More explicitly, we identified three sequences that are entirely absent from the human genome but prevalent in the IAV genomes, one with size 11 and two with size 12. One 12-mer PrMAW1 was found in the sequences that correspond to the M1/M2 protein; M2 is a proton-gated proton channel that is essential for IAV propagation; M2 also interacts with M1, the most abundant virus protein that mediates virion assembly by forming an endoskeleton underneath the virus membrane [15,33]. Two motifs, PrMAW2 and PrMAW3, are present across the sequences that encode the non-structural polymerase PA, a subunit of the heterotrimeric RNA-dependent RNA polymerase implicated in the transcription and replication of the viral RNA [34]. Moreover, PrMAW3 might be positively selected in H7N9, H9N2, and H9N9, presumably in order to drive specific segment combinations during genomic reassortment in IAV [35].
The sequence motifs most missing from the human genome were found to be of 11 bp length [6,9]. It is suggested that the rare occurrence and absence of certain motifs (in humans and mammals) originated from mutations and not from selective pressures [9,36]. Indeed, Acquisti and colleagues had established that “the hypermutability of CpG dinucleotides, rather than the natural selection against the nullomer sequences, is likely the reason for the phenomenal event of short sequence motifs becoming nullomers. Furthermore, many reported human nullomers differ by only one nucleotide, which reinforces the role of mutation in the evolution of the constellation of nullomers in populations and species” [7]. Moreover, viral sequences tend to mimic those of their respective hosts (“viral mimicry”) in order to evade the host’s immune responses [37].
Therefore, the PrMAWs present in IAV sequences could be considered as potential surveillance as well as therapeutic targets, as Hampikian and Andersen demonstrated that the body’s “defense” system naturally recognizes nullomers and prepares for oligomers that may arise from them, further explaining variation in human vulnerability [9].
Finally, we should note the limitations of this study: it is restricted to the hemagglutinin antigen and did not examine the neuraminidase antigen.
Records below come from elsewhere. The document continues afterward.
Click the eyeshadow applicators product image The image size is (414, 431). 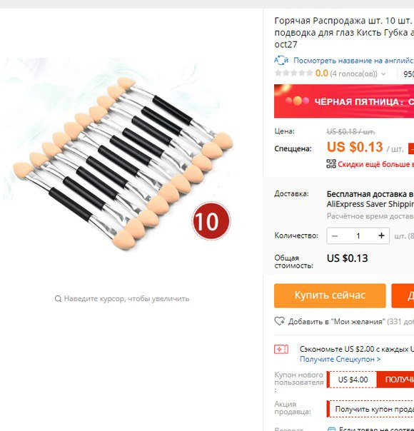click(x=123, y=163)
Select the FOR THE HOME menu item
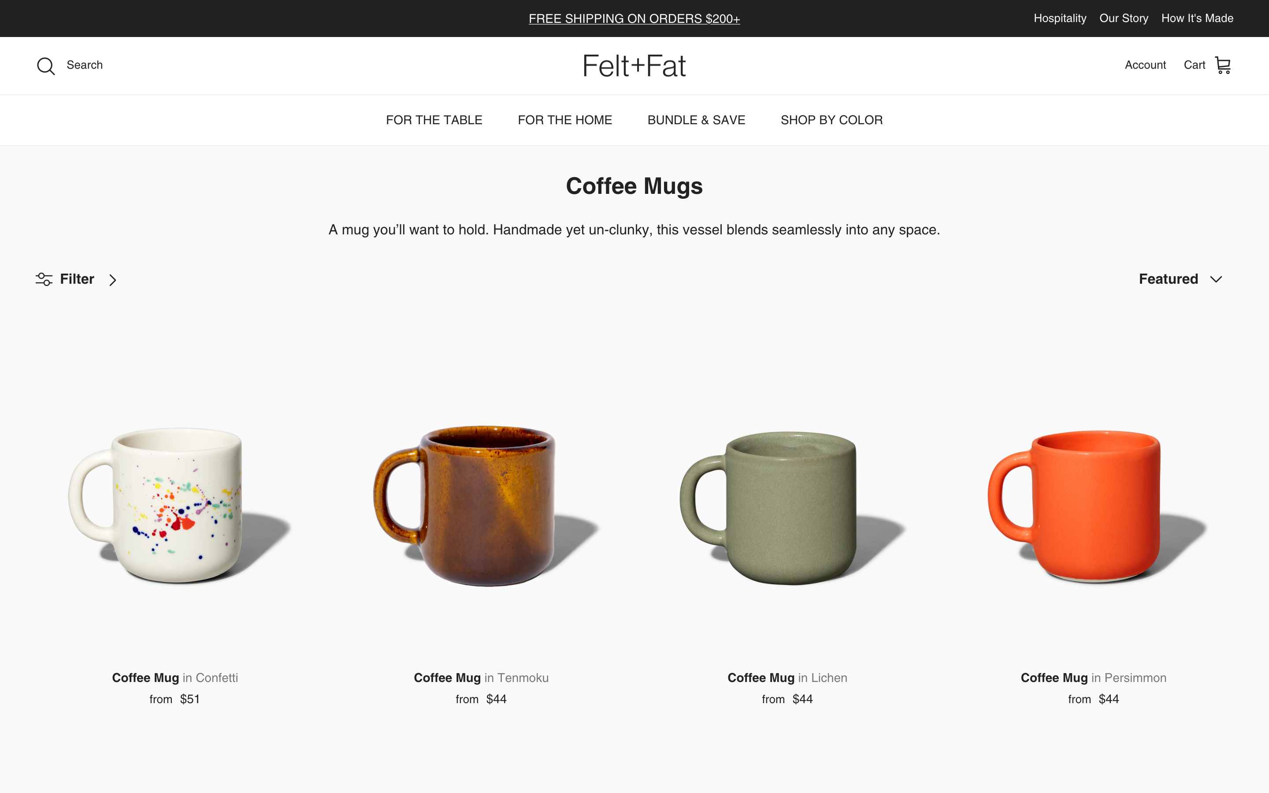This screenshot has width=1269, height=793. (x=565, y=120)
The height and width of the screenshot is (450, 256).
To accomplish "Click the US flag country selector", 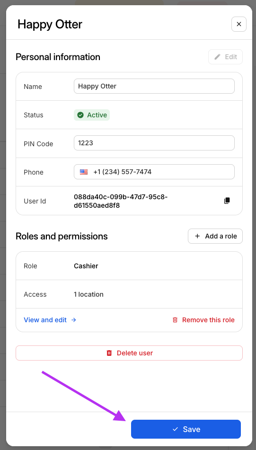I will (84, 172).
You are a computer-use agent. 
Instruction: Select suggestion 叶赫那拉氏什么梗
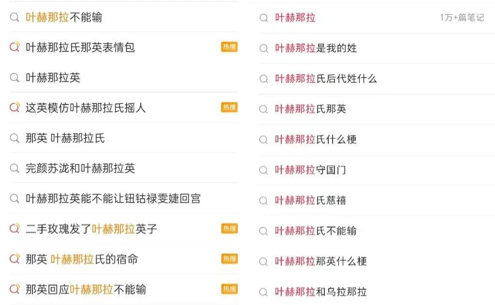[316, 140]
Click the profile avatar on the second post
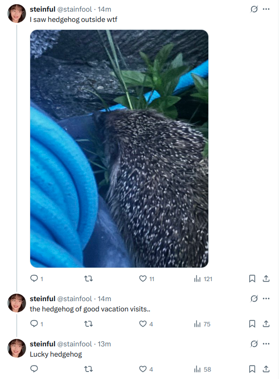This screenshot has width=279, height=379. tap(17, 303)
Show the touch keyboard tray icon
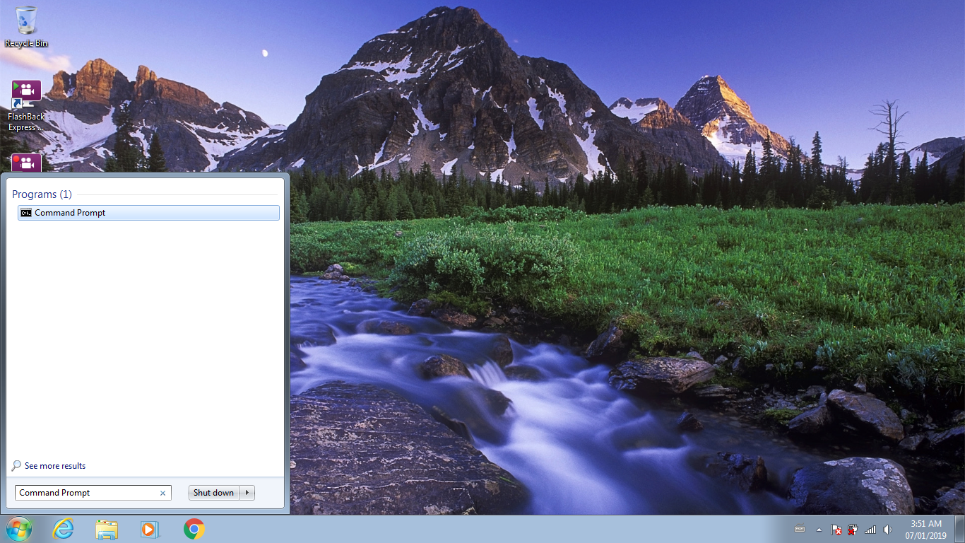The width and height of the screenshot is (965, 543). [x=800, y=529]
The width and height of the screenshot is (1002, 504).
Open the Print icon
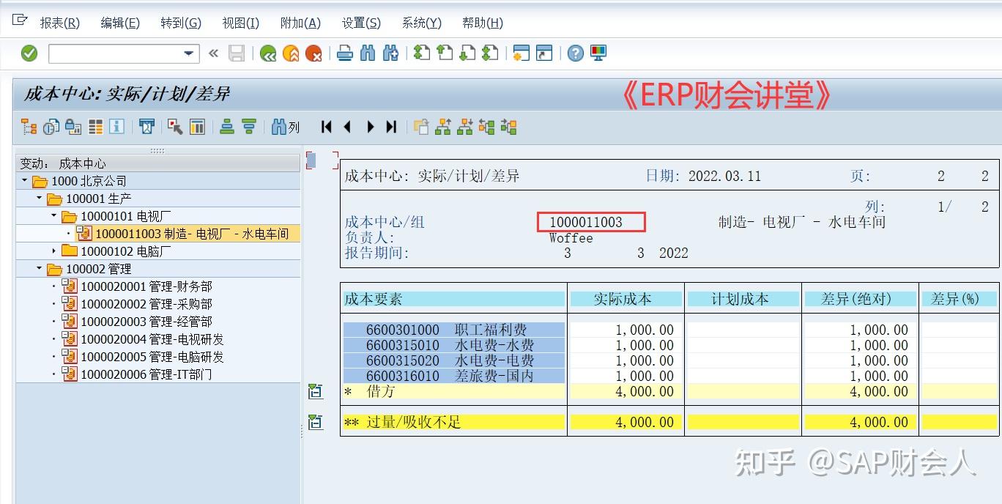click(344, 53)
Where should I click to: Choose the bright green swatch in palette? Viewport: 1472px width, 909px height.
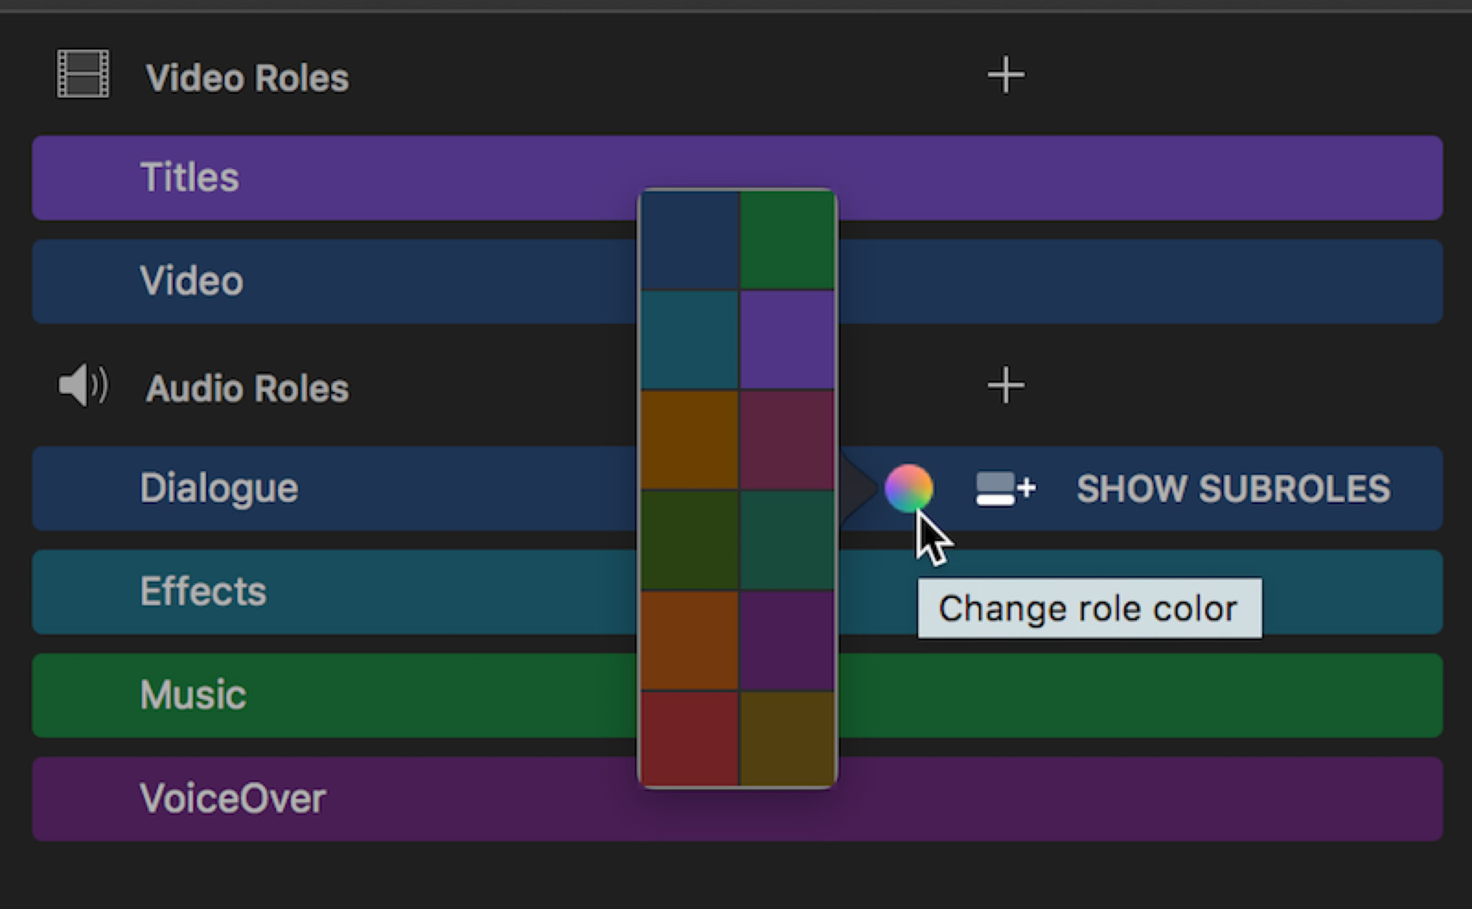pyautogui.click(x=787, y=240)
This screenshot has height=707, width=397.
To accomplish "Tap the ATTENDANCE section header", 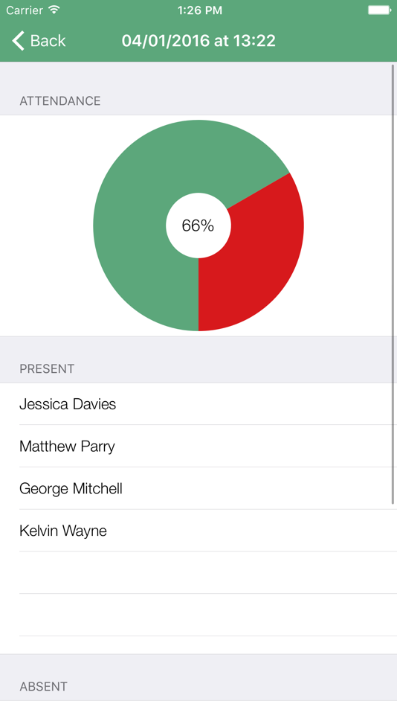I will (60, 100).
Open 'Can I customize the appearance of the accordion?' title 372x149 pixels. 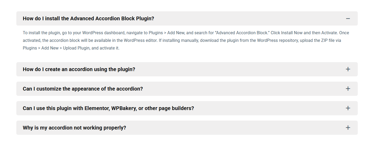click(x=83, y=89)
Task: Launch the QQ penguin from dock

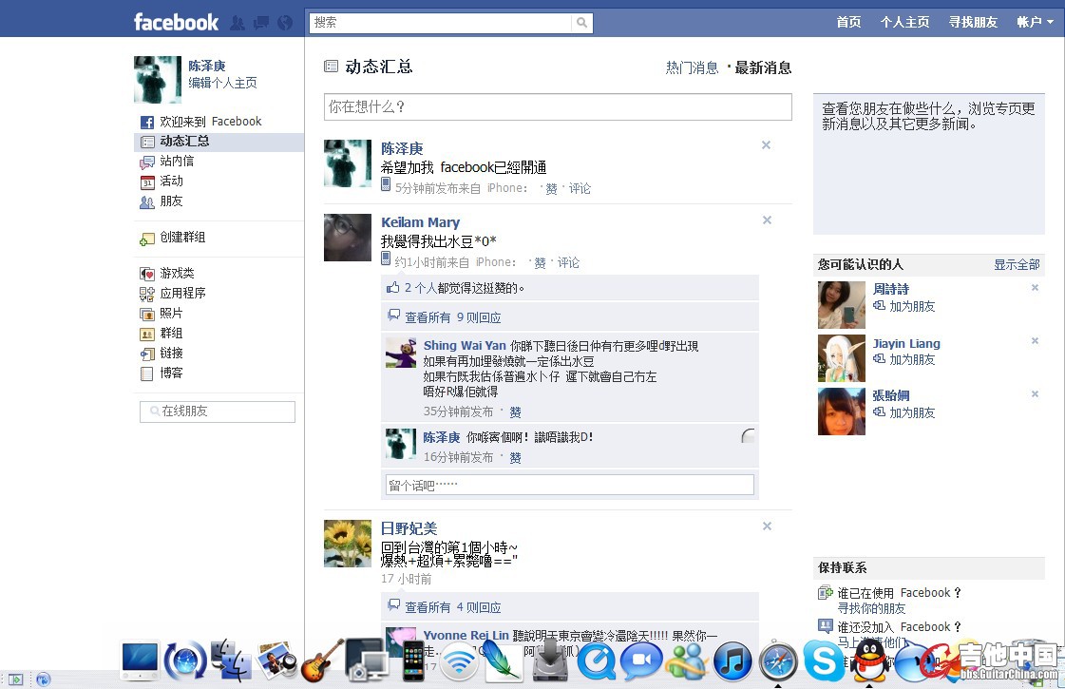Action: [x=868, y=660]
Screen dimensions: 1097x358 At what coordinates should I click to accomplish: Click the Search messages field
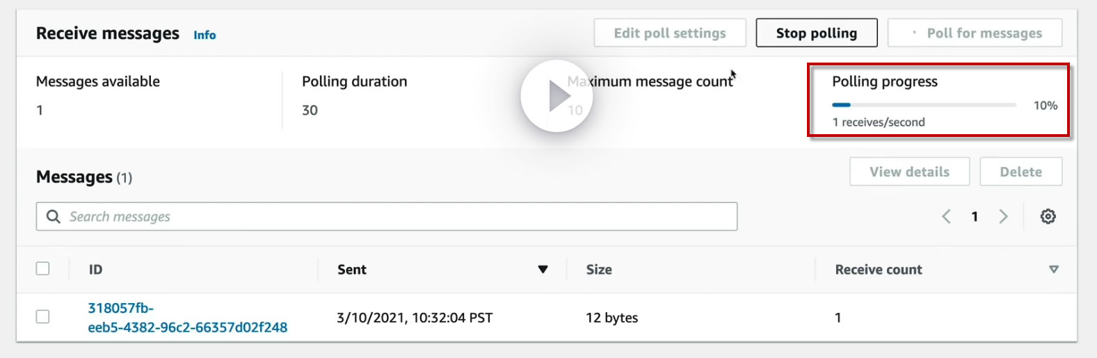(x=397, y=217)

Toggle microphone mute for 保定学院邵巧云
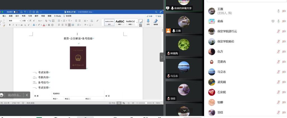pos(278,31)
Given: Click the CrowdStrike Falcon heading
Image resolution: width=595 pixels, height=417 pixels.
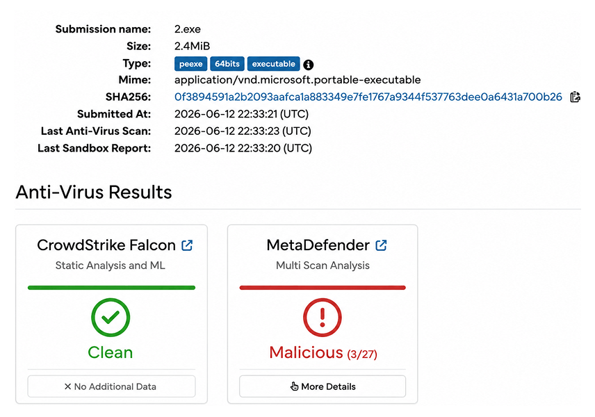Looking at the screenshot, I should pyautogui.click(x=106, y=245).
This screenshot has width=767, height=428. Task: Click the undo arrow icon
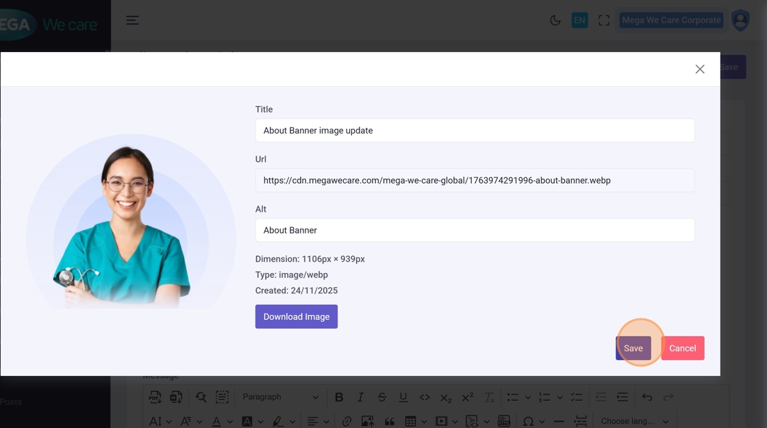click(x=647, y=397)
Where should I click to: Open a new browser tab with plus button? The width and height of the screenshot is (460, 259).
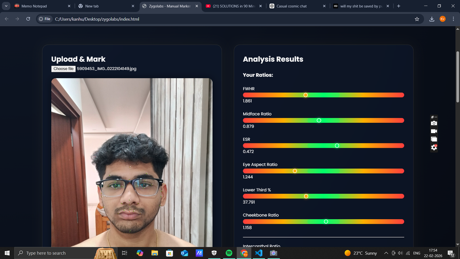point(398,6)
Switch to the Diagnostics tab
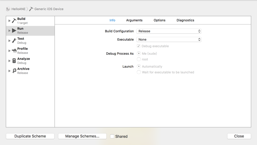The image size is (257, 145). point(185,20)
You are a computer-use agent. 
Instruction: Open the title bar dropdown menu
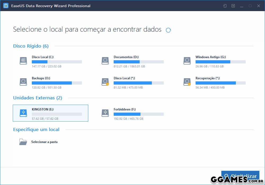coord(233,6)
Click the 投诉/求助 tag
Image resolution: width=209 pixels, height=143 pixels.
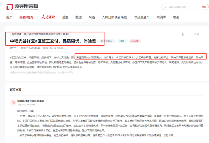[x=106, y=42]
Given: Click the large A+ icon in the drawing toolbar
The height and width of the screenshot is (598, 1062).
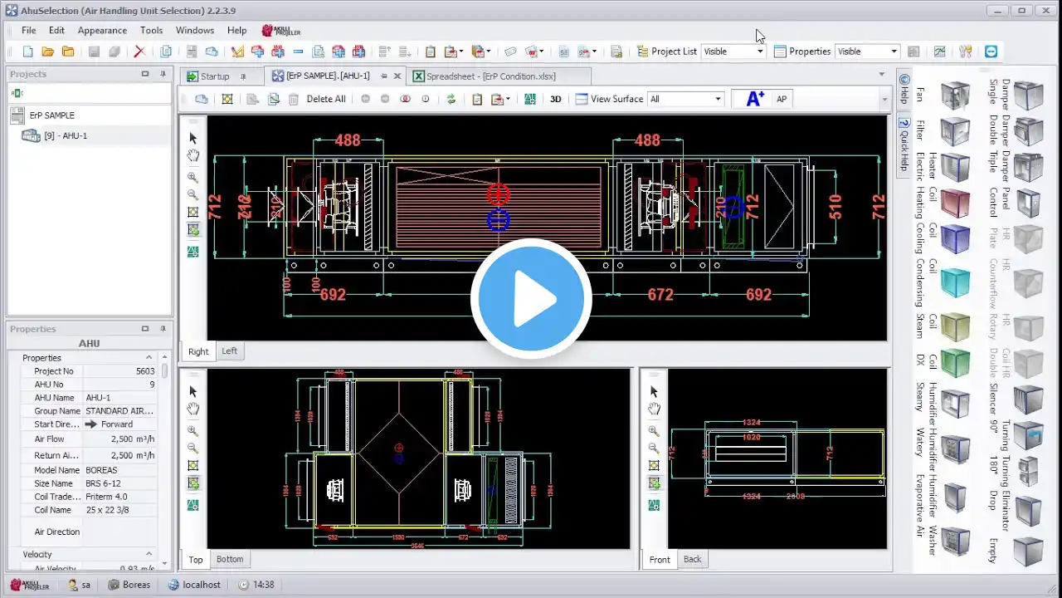Looking at the screenshot, I should tap(755, 99).
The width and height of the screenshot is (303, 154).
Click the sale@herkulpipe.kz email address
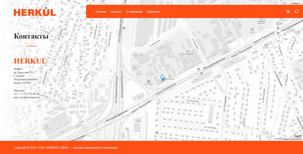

Since 1969, the World Health Organization has recommended virtual preparedness for future flu pandemics originating from one of the 16 HA antigen (subtypes) mutations that have been found in avian and/or mammalian species [28,38]. Thus, the hereby identified PrMAW surveillance is restricted to human hosts, and its application for other influenza viruses in other hosts needs to be investigated.

5. Conclusions

The results of this study corroborate and highlight that (a) The H9N9 subtype has apparently emerged from the genetic reassortment between H9N2 and H7N9; (b) human vulnerability might be attributed to the herein-identified three sequence motifs that persist at the same position (i.e. the 12-letter motifs PrMAW1 (TCGAAACGTACG) and PrMAW2 (CGAACCGAACGG), as well as the 11-letter motif PrMAW3 (CGACGAACGAG)) found in various IAV strains but abstain from human motifs. Thus, they could be taken into consideration for PCR-based rapid diagnosis or even targeted therapy designs.

Supplementary Materials

The following supporting information can be downloaded at: https://www.mdpi.com/article/10.3390/v17050659/s1, Table S1: IAV sequence analyzed in the current study; Text S1: Nucleotide and protein alignments of the M1/M2 and PA genes. Regions corresponding to the identified PrMAWs are indicated; Figure S1: NJ-based tree (GTR + G model) of the H1N1 HA nucleotide sequences. The conventions are the same as in Figure 1.

Author Contributions

Conceptualization, S.G. and A.P.; methodology, E.Z.B., E.Y. and A.P.; software, E.Z.B., E.Y. and A.P.; validation, all authors; investigation, S.G. and A.P.; writing—original draft preparation, S.G. and A.P.; writing—review and editing, S.G., G.P.C. and A.P.; visualization, E.Z.B. and A.T.; supervision, S.G. and A.P.; project administration, S.G. All authors have read and agreed to the published version of the manuscript.

Funding

This research received no external funding.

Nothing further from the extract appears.